The resolution is online at
http://wikimediafoundation.org/wiki/Resolution:_Personal_Image_Hiding_Featu…
Well, all right. I suppose this gives you all some legitimacy (your
resolution won't be flatly ignored) and allows Sue/the Wikimedia Foundation
to focus on more pressing matters. Good job.
At the moment, I'm mostly of the mind that this is something that outside
groups need to focus on themselves. When you look at the individual
problems
presented here (pornography in search results at school or work, articles
with graphic imagery, etc.), there's simply no good answer. Particular
problems require particular solutions. That's been one of the reasons that
creating a technical tool has been so difficult. There was never any clear
problem, there were a thousand mostly clear problems, each with different
slightly different solutions and complexities.

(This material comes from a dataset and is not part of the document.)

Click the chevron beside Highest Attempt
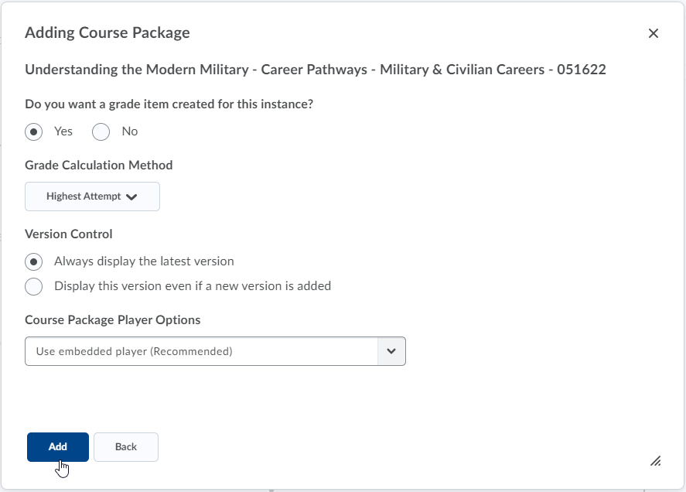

If people are truly pining for a School-Safe Wikipedia, there's a small
business waiting to be born, isn't there? There are already similar
projects, e.g., <http://schools-wikipedia.org/>.
The Wikimedia Foundation should focus its resources on helping the
community
develop quality, free educational content. If someone wants to create
Porn-Free Wikipedia or School-Safe Wikipedia or whatever else, I think we
shouldn't encourage or discourage it. The line should be: the content is
under a free license; do what you want with it.
That also means exercising reasonable and mature editorial judgment on the
various Wikimedia wikis. This is something that Wikimedians are often
terrible at. It'd be good if there were a way to address this.
We are working on a Q&A document that will be
published after Wikimania.
I hope you all include "What has been learned from this?" :-) Lots of good
lessons for all three sides here, I think (staff, Board, and community).